The question hit Killian like a blade between the ribs. He crossed the room and knelt in front of his son, meeting those pale eyes that the System had labeled *Null*—a nothing. A blank space. A vulnerability that the entire Blackthorn empire would kill to exploit.

“He won’t,” Killian said. “I spent six years learning how he thinks. Every move he makes, I already know the counter.”

Jace studied him with that unnerving stillness. “Promise?”

The system flashed another prompt. **Quest: Prove Loyalty. Time remaining: 70 hours, 42 minutes.** It was counting down. Every second bled closer to the moment his memories would be wiped clean, and this boy would become a stranger to him.
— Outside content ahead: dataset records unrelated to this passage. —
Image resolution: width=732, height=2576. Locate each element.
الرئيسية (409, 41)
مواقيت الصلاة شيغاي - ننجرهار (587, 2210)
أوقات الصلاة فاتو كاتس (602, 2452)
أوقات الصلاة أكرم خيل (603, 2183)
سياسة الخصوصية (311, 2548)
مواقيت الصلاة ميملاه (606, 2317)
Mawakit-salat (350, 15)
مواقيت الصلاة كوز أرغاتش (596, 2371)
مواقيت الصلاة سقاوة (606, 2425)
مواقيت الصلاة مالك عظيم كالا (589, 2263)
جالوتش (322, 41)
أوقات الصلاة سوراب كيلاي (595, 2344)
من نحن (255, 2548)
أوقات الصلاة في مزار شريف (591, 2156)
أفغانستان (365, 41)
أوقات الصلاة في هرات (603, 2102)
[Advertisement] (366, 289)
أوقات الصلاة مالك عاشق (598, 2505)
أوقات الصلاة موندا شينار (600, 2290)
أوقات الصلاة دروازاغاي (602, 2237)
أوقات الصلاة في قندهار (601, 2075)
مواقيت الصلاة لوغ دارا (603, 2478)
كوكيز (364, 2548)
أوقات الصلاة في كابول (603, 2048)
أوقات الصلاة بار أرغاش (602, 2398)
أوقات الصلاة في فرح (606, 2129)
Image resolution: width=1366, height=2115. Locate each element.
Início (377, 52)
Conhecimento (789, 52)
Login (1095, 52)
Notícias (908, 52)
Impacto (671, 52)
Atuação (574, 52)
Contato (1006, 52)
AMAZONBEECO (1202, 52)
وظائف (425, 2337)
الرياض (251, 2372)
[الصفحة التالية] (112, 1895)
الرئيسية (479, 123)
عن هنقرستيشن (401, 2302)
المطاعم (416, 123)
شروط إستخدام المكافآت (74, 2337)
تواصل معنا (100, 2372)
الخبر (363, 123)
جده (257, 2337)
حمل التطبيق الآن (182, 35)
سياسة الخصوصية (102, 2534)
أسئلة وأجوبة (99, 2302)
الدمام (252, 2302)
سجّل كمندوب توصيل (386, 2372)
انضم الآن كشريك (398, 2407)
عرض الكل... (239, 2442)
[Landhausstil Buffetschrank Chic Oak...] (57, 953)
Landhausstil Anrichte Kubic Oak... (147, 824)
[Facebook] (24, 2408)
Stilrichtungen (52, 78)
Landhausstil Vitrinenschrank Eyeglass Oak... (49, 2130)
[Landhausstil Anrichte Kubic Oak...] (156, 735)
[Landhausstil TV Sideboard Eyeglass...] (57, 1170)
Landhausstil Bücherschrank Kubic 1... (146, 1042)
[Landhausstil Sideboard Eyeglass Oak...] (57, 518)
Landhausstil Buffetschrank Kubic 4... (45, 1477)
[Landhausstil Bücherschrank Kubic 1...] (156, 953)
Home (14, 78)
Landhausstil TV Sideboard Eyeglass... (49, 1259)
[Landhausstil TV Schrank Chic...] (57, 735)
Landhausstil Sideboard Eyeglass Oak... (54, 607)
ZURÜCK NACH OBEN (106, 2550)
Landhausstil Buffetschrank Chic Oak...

“I promise,” Killian said.

He stood, crossed back to the window, and looked out at the darkening sky. The system’s overlay pulled up the water treatment plant schematics again. He could see the choke points, the vulnerable control rooms, the ventilation shafts that had been unsecured for three years. Cole would expect him to run. Cole would expect him to hide.

But Killian had spent six years inside the Blackthorn machine, learning its rhythms, its flaws, its blind spots. He knew exactly where Cole would be in six hours. And he knew what it would take to end this.Visit Loerva.

The system pinged again. **Warning: Proximity alert. Signal strengthened. Drone returning.**

Killian saw it first—the red eye emerging from behind the gas station, tracking directly toward their window. This time, it dropped altitude. This time, it didn’t hover at the perimeter.

This time, it stopped directly outside Room 7, its rotor wash stirring the dust on the windowsill.

Beckett silently drew his sidearm.

Killian whispered, “Don’t fire. He wants to know where we are. Let him come to us.”

Elena clutched Jace, who whispered, “Daddy, what if the bad man finds me?”